-Repeats Item Transmitted At 1724 GMT Thursday
-Not Sure QE Impact As Powerful As Some BOE Estimates
-Sterling May Need To Fall Further To Help Close Trade Gap
GUILDFORD (MNI) – The case for further quantitative easing in the
near term will be strengthened if the impact of the Bank Of England and
Treasury bank funding initiatives are slow to materialize, BOE Monetary
Policy Committee member Martin Weale said.
BOE Governor Mervyn King outlined in last week’s Mansion House
speech a joint BOE/Treasury plan to provide banks with cheap funding in
return for increased lending, along with new BOE liquidity injections of
six month money. Weale said the key reason he did not back for stimulus
at the June MPC meeting was he wanted to assess the likely impact of
these new schemes.
“Ahead of the next meeting I want to try and form a better view of
the likely effects of these measures (ECTR) in terms of demand. That
will then influence whether and, if so, by how much I think there should
be more asset purchases,” Weale told reporters.

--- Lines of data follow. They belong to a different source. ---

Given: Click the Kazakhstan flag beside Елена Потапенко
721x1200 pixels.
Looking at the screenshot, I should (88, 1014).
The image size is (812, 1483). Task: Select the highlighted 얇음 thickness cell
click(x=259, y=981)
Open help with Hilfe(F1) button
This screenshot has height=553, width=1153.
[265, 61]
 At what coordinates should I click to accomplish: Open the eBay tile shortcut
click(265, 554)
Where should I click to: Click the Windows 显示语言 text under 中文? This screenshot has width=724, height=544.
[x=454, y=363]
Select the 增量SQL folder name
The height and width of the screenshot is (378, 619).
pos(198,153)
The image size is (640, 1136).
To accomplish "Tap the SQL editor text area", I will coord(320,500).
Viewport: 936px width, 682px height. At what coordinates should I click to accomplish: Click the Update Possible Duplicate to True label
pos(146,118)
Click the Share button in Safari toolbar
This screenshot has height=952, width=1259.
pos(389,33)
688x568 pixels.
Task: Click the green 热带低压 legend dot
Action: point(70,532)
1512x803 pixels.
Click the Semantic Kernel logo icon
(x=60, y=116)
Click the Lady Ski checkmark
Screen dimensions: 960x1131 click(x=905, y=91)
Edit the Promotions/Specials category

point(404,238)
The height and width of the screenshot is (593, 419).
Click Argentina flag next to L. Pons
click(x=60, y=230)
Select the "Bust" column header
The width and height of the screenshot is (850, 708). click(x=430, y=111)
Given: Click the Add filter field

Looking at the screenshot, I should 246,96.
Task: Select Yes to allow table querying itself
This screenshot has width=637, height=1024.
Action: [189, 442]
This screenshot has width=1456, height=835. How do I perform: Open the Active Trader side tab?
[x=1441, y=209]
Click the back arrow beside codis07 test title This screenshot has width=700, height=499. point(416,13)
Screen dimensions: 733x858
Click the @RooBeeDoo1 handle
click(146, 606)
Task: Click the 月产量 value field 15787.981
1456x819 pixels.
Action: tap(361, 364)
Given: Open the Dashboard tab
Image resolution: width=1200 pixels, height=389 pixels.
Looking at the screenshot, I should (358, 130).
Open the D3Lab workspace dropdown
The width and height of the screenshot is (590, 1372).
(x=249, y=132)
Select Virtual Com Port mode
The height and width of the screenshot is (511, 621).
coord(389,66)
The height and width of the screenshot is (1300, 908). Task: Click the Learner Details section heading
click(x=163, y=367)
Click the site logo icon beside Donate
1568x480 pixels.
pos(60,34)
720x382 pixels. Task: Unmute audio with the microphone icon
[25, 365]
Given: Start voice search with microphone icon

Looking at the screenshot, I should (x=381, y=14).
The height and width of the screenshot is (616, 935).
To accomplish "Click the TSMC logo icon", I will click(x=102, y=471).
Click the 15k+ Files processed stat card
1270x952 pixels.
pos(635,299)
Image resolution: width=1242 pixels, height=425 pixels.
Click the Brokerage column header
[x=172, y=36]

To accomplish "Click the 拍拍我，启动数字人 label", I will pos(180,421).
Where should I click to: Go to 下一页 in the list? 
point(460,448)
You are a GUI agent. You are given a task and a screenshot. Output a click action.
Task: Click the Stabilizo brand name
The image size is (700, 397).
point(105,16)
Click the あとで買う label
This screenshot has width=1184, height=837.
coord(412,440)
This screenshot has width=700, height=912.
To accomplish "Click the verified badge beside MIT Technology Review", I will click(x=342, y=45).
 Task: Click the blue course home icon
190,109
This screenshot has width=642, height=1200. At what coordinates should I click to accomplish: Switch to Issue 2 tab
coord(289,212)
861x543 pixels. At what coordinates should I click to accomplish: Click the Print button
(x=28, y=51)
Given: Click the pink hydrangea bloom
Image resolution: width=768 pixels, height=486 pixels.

The Funding-for-Lending scheme is still under development, although
King said it could be launched within weeks. The MPC may not have any
clear evidence of its impact for some time, but Weale said they would
try and predict its effect on market interest rates.
“We take account of what we think their effects may be, when we
expect them to happen. If some of the new policies are relatively slow
to have an effect then that would increase the case for further asset
purchases in advance of that,” Weale said.
In the question and answer session after his speech, Weale said the
trade gap needs to close and sterling may well need to fall further to
help it do so.
Weale said the trade gap was an important issue for him and that
sterling’s fall back in 2008 had had less impact on it than he had
expected, and that the currency may need to become more competitive
still.
“The depreciation that we had in 2008 I thought would do more to
close the trade deficit than so far it has, there may be a number of
explanations for that, the international trade environment hasn’t been
comfortable to say the least,” Weale said.
“The trade deficit will need to close further and sometimes I do
wonder whether the exchange rate might need to be more competitive than
it is at the moment in order to help with that,” he added.
Sterling fell sharply on its trade weighted index from very late
2007 through 2008, declining from 100.2 on its broad trade weighted index
on December 18 2007 to below 80 in December 2008.
In response to a question on the effectiveness of QE, Weale set out
the BOE’s view that it is working through driving down gilt yield and
subsequent portfolio effects, but he thought some BOE research may have
exaggerated its impact.
“I’m not sure that it has necessarily been as powerful as some of
the estimates from the bank have suggested,” Weale said.
He said the latest BOE and joint BOE/Treasury initiatives, the
Extended Collateral Term Repo auctions and the Funding for Lending plan,
should reach parts of the system that QE has not.